How Browser Integration Works
Key benefits of real browser access:
- Your cookies and sessions are already active — no re-authentication
- JavaScript-heavy SPAs render correctly (React, Angular, Vue apps)
- You can access private GitHub repos, internal tools, VPN-restricted resources
- Anti-bot detection is minimized — you're using a real browser, not a headless scraper
Enabling Browser Integration
Ciri needs your browser running with remote debugging enabled. On startup, Ciri attempts to detect and connect automatically. If the connection fails, you'll see:
⚠ CDP port 9222 did not open — web browsing tools will be unavailable
Start Chrome with --remote-debugging-port=9222 to enable authenticated research
Linux / macOS
google-chrome --remote-debugging-port=9222 &
# or
/Applications/Google\ Chrome.app/Contents/MacOS/Google\ Chrome --remote-debugging-port=9222 &
Windows
& "C:\Program Files\Google\Chrome\Application\chrome.exe" --remote-debugging-port=9222
Edge
msedge --remote-debugging-port=9222 &
After launching, restart Ciri — it will detect the CDP port and connect.

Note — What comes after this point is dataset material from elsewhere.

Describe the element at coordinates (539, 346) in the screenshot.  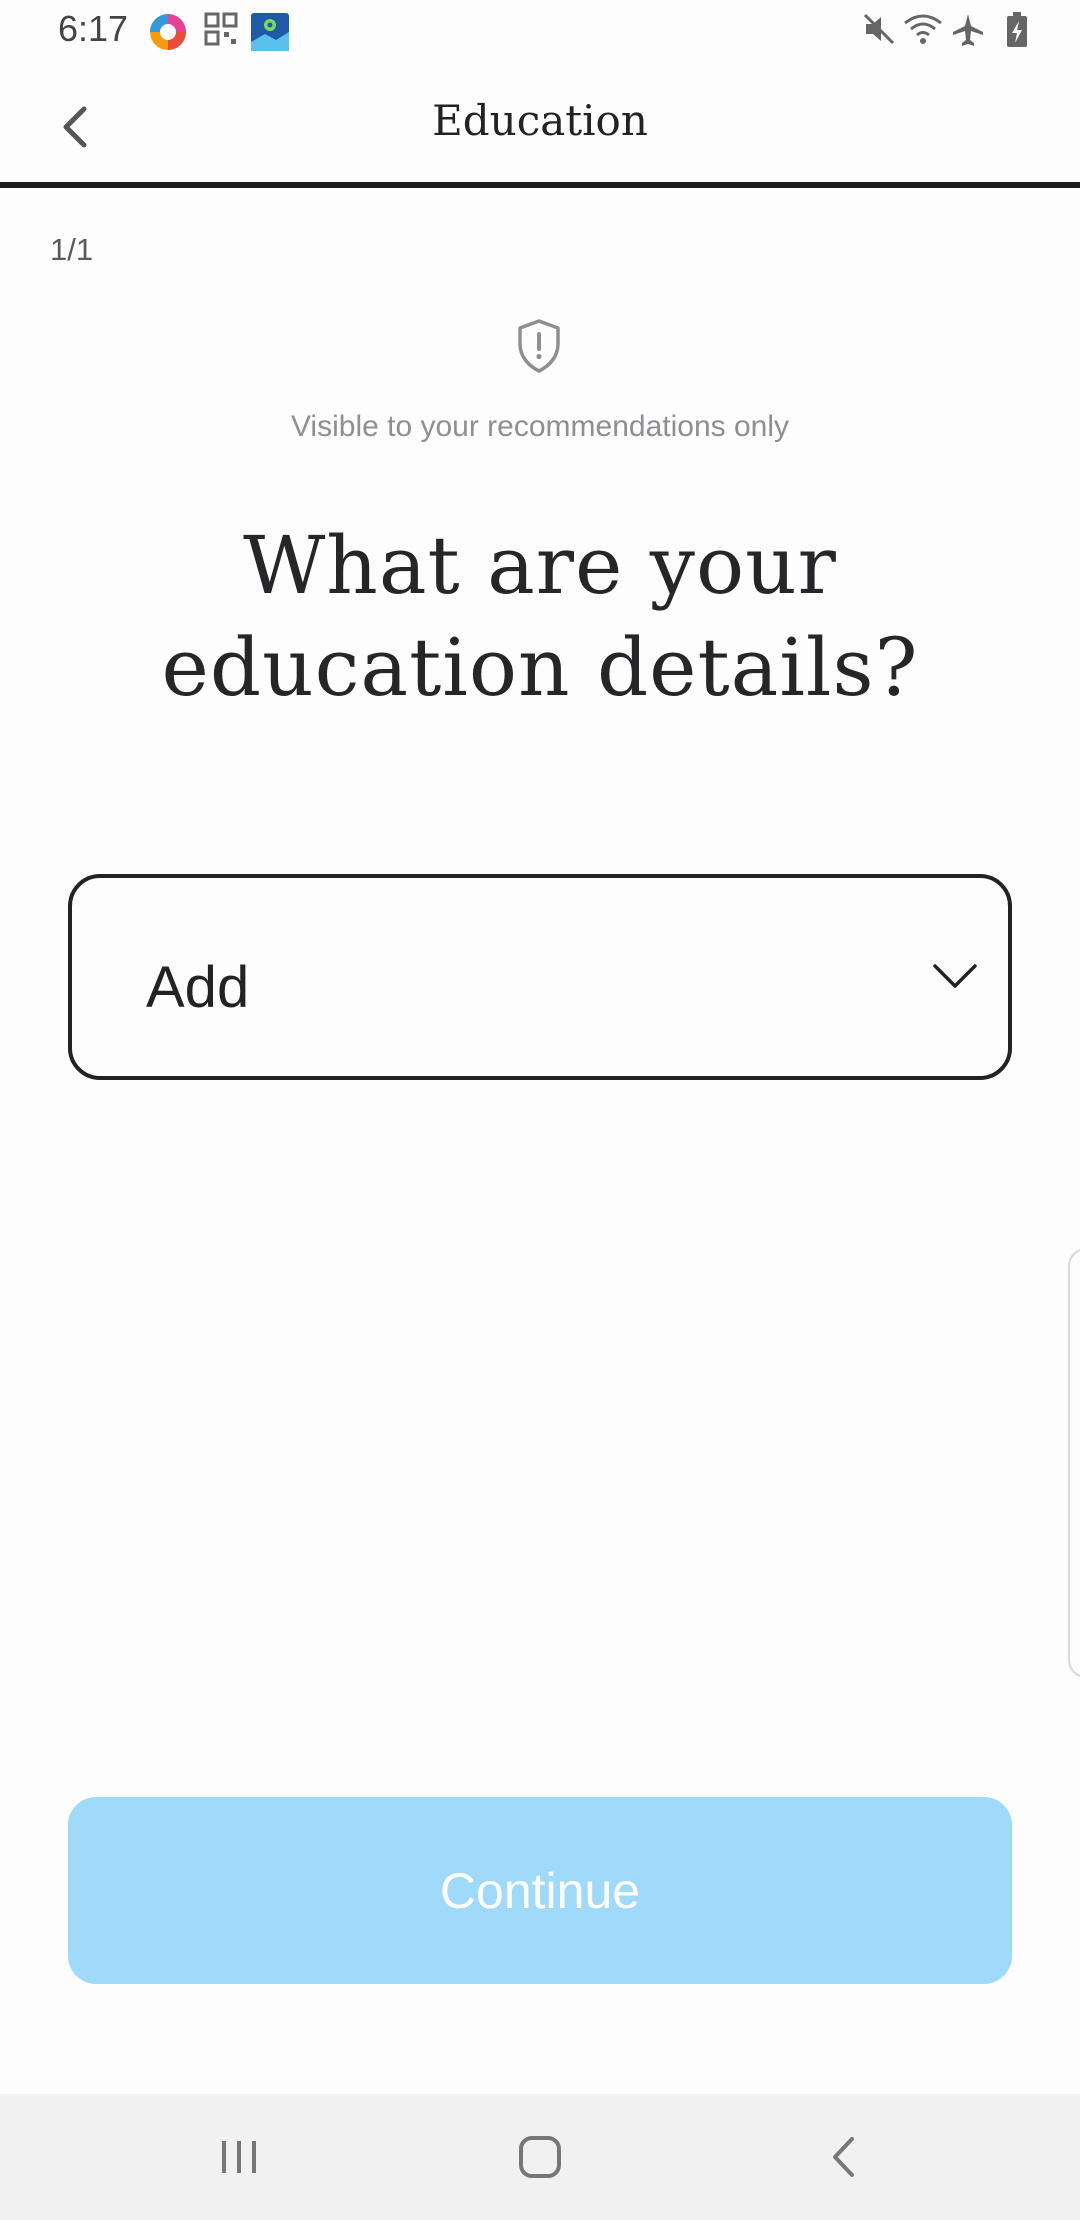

Browser Profile Management
Chrome v136+ blocks CDP connections to the default profile directory for security. Ciri handles this automatically by:
- Detecting your browser profiles via
detect_browser_profiles() - Copying the selected profile to a Ciri-managed directory
- Launching from the copied directory (exempt from Chrome's CDP restriction)
You can switch browser profiles at any time:
You > /change-browser-profile
Ciri will list all detected profiles with a selection menu.
What the web_researcher Can Do
The web_researcher subagent has access to:
| Tool | Description |
|---|---|
navigate_browser | Navigate to a URL with network-idle waiting (SPA-friendly) |
extract_text | Get visible text from the current page |
click_element | Click any element by CSS selector |
type_text | Type in focused input |
screenshot | Capture a full-page screenshot |
web_crawler | High-performance BFS crawl of multi-page sites |
| DuckDuckGo search | Find URLs for a query without browser navigation |
Typical research workflow:
You > Research the top 5 competitors' pricing pages and summarize their tier structures
Ciri > Delegating to web_researcher...
→ Searching DuckDuckGo for "[company] pricing 2026"
→ Navigating to competitor-a.com/pricing
→ Extracting pricing table content...
→ Navigating to competitor-b.com/pricing
[continues for each competitor]
→ Synthesizing comparison table
Without a Browser (Static Crawling)
Ciri can still perform web research without an open browser using web_crawler alone:
- Static pages: crawl4ai fetches and converts to clean markdown
- Deep site crawling: BFS traversal up to configurable depth and page count
- Cache support: repeated crawls use cached content for speed
The limitation: no authentication, no JavaScript rendering, no session cookies.
Privacy & Safety
- Ciri only uses the browser when explicitly delegated to the
web_researchersubagent - Browser usage requires HITL approval if configured (tool calls go through
HumanInTheLoopMiddleware) - Ciri works with a copy of your profile, not the original — your real profile is never modified
- No browsing history or credentials are stored in Ciri's database
- You can revoke access at any time by closing the remote-debugging browser window
Troubleshooting
"CDP port 9222 did not open"
→ Launch Chrome/Edge with --remote-debugging-port=9222 as shown above.
"Profile copy failed" → Close all Chrome windows first, then launch fresh with the debugging flag.
"Page content not loading / empty extraction" → The page may require JavaScript. Ensure you're using the full browser integration (not just the crawler). Confirm Chrome is running with CDP enabled.
WSL Users
→ Browser integration is currently unavailable in WSL environments (no display server). Use the static web_crawler tool instead, or run Ciri natively on Windows/Linux.